BMS Acquires Orum’s Blood Cancer Program for Treatment of Myelodysplastic Syndromes
November 6, 2023
Rare Daily Staff
Bristol Myers Squibb has acquired Korean biotech Orum Therapeutics’ ORM-6151 program.
ORM-6151 is a first-in-class, anti-CD33 antibody-enabled GSPT1 degrader that has received the U.S. Food and Drug Administration clearance for a phase 1 clinical trial for the treatment of patients with acute myeloid leukemia or high-risk myelodysplastic syndromes.
Myelodysplastic syndromes (MDS) are a rare group of blood cancers characterized by abnormal development of blood cells within the bone marrow. The average survival rate for those with lower-risk MDS is six years and approximately 18 months for those with higher-risk MDS.
Individuals with MDS have abnormally low blood cell levels with symptoms including dizziness, fatigue, weakness, shortness of breath, bruising and bleeding, frequent infections, and headaches. In some cases, MDS may progress to bone marrow failure or an acute leukemia. The exact cause of MDS is unknown. It sometimes runs in families, but no disease-causing gene has been identified. Treatment depends on the affected individual’s age, general health, and type of MDS and may include red cell and/or platelet transfusions and antibiotics.
Under the terms of the deal, Bristol Myers Squibb will make an upfront payment of $100 million to Orum, and Orum Therapeutics is eligible to receive milestone payments for a total deal value of $180 million. Further details were not disclosed.
“We believe this agreement with Bristol Myers Squibb, a global leader in cancer with a strong legacy in protein degradation, validates Orum’s unique Dual-Precision Targeted Protein Degradation approach, which we pioneered to improve the therapeutic window and realize the full potential of targeted protein degraders through precision delivery to cancer cells via antibody drug conjugates,” said Sung Joo Lee, CEO of Orum Therapeutics.

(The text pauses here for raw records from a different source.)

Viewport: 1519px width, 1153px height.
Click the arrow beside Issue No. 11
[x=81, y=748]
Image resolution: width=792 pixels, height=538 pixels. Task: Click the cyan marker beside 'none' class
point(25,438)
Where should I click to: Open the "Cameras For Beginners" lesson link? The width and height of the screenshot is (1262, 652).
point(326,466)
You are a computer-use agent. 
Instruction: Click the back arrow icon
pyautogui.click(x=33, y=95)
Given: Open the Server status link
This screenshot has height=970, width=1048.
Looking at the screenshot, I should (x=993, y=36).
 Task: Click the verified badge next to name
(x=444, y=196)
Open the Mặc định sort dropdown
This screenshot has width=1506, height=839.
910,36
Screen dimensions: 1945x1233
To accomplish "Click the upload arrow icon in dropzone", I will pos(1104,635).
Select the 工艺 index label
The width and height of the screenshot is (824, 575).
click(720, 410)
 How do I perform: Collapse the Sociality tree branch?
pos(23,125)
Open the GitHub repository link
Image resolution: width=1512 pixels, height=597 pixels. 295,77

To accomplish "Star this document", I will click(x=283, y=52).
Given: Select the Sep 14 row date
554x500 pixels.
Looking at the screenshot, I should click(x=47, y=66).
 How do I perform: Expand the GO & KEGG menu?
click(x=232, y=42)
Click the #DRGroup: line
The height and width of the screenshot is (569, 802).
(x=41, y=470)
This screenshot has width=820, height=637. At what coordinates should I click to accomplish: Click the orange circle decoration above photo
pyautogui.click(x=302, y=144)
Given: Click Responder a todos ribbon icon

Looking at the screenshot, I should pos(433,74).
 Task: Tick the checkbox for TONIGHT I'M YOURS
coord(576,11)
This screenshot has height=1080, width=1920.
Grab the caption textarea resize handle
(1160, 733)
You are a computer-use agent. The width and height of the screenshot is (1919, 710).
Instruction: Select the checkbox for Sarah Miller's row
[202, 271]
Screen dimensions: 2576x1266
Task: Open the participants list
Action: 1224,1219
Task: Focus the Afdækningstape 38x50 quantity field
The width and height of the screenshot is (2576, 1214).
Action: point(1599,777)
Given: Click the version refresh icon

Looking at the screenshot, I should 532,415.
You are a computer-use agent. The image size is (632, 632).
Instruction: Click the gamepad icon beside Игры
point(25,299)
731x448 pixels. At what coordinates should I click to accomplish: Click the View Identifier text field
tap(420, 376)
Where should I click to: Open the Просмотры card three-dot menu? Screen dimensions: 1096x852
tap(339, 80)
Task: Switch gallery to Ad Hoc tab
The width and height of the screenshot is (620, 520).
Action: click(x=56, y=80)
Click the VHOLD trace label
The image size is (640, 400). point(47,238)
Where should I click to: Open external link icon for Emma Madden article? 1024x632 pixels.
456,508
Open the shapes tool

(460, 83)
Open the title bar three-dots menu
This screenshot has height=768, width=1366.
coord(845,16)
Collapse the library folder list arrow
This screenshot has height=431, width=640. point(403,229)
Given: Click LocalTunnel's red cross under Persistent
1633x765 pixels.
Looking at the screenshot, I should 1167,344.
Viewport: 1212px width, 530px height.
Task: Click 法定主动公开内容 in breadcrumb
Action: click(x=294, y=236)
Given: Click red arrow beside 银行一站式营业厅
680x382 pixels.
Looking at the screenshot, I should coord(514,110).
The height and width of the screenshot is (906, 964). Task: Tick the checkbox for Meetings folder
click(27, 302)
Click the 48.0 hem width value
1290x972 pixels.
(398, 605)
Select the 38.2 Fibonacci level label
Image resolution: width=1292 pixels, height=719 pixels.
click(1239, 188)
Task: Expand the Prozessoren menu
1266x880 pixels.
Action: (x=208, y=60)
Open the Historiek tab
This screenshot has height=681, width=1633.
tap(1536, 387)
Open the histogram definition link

Orum’s GSPT1 platform uses the company’s unique Dual-Precision Targeted Protein Degradation (TPD²) approach to build novel targeted protein degraders combined with the precise tumor cell delivery mechanisms of antibodies to generate innovative, first-in-class, tumor-selective TPDs for the treatment of cancer. Orum has developed new molecular glue degrader payloads to specifically degrade an intracellular target protein within cancer cells via the E3 ubiquitin ligase pathway. Conjugated to antibodies, the payloads are designed to be delivered specifically to cancer cells and degrade the intracellular target protein GSPT1 and cause tumor cell death.